■ Source records ■
*** Begin section ***

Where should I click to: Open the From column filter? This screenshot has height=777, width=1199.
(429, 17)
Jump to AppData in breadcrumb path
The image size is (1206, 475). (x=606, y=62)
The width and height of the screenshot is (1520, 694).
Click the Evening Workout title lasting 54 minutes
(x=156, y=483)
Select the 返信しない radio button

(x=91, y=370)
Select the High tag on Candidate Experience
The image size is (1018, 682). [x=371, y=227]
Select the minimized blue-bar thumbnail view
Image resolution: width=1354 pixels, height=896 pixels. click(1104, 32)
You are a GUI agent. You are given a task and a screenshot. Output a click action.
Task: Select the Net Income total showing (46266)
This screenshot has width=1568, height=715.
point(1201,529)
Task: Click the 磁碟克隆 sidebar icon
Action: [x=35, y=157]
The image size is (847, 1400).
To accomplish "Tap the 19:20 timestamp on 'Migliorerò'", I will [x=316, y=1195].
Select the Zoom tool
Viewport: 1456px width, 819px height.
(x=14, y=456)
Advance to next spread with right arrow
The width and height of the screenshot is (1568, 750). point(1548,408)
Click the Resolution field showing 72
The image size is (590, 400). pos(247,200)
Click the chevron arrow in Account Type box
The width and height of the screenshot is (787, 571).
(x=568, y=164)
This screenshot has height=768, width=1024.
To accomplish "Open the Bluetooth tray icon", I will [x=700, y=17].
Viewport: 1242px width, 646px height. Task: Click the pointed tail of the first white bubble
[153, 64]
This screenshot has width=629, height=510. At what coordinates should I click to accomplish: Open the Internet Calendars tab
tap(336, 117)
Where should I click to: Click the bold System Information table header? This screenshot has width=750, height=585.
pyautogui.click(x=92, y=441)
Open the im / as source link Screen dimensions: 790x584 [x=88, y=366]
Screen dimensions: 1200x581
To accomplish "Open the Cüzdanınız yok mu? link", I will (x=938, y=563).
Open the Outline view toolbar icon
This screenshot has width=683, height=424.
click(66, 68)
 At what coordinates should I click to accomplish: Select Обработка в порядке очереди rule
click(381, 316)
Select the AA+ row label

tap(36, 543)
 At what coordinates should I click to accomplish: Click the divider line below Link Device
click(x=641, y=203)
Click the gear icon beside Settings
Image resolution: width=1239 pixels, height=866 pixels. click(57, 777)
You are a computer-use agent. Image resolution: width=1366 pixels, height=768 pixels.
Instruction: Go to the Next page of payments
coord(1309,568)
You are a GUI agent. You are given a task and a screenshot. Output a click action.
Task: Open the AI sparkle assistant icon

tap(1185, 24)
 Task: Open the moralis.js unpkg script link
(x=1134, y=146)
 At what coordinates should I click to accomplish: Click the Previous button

*** End section ***

■ ABOUT THIS EXERCISE ■
Going through the entries above, show each line that contains "dimensions".

■ RESULT FOR THIS EXERCISE ■
Open the im / as source link Screen dimensions: 790x584 [x=88, y=366]
Screen dimensions: 1200x581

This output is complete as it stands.